Friday, June 4, 2010

So here we go again. Another month has gone since my last post. Shoot. I have such good intentions. Again though, I blame the Chinese drywall. My poor laptop is living out it's last days on life-support and I just can't bring myself to consistently blog in my in-laws' kitchen. I don't know why. It's kind of like trying to write in a classroom. It's possible but so much easier to get my thoughts out curled up in my own space. When Jax arrives (anytime now!) my goal is to write 5 times a week. Even if the only thing I say is, "Jax pooped and Emma's funny." Good enough for me! I originally had the lofty goal of blogging everyday, but come on now, that's like saying you're going to have sex every single day in your first year of marriage. it just ain't gonna happen, and who needs all that pressure.


The last month has been a good one. My bro and sis-in-law came down to Disney with their kids so we spent a couple days using our passes with them. Em loves "Mickey Mouse's House" and now whenever we call her goofy her response is, "Noooo, I'm Minnie Mouse!" Ahahaha. She's such a fun little girl and will make a great big sister. She says the funniest things, all of which I can't think of at the moment, of course. Good thing I'll be blogging so much more often here pretty soon. :)

Matt's brother and his wife also came down for a visit and we all headed to the beach for a relaxing Memorial Day weekend. There's something about the ocean air (and king-sized bed) that always makes me sleep well. Emma slept really well too. Probably because she just plays nonstop ALL. DAY. LONG. I don't know how often I'll be able to go without Matt after Jax is born. She's not one that's just content to play by mommy's feet in the sand. She loves getting right in the water and running sprints up and down the beach. I swear she's going to be an Olympic athlete one day.


I can't believe Jax is going to be an outside-the-womb member of our family within the week.

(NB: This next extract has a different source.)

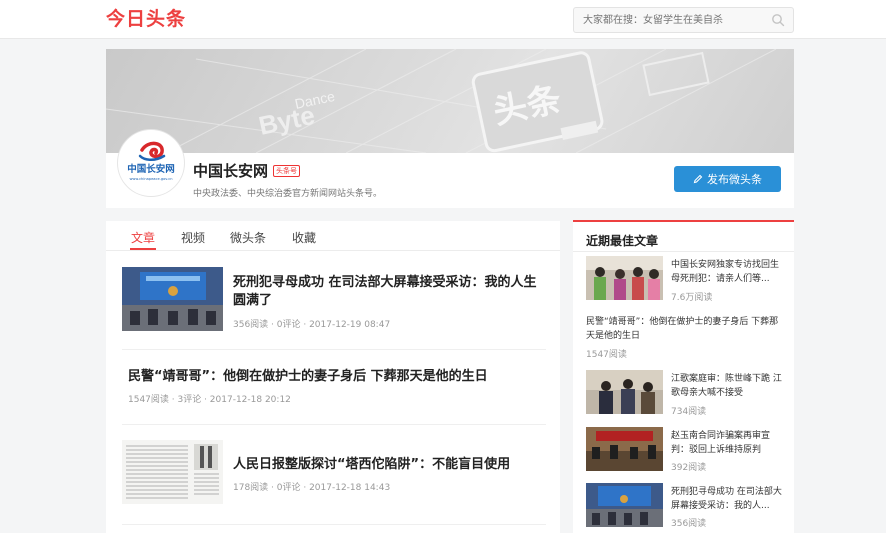 The width and height of the screenshot is (886, 533). Describe the element at coordinates (333, 236) in the screenshot. I see `content-tabs: 文章 视频 微头条 收藏` at that location.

It's funny because I'm just starting to realize that I really don't mind being pregnant all that much. I wouldn't go so far as to say that I like it, but this pregnancy is a lot more enjoyable than my first. With Em I was a waddling hobbit that was uncomfortable ALL the time. With Jax, I mostly just waddle when it's over 95 degrees and am only uncomfortable in the middle of the night...and morning...and when I can actually feel new stretch marks forming across my belly, but that's definitely an improvement from all the time! I also just finished reading a book called A Thousand Sisters, which documents women living in Congo and all the atrocities that they have faced in villages where 90% of women have been raped and most have lost children or watched family members murdered. It's one of those perspective altering books that made me realize just how petty some of the things I worry about are, and the privilege it is to be able to extend blessings to others with all that I've been given.

Well, it's a Saturday afternoon and this preggo needs a nap.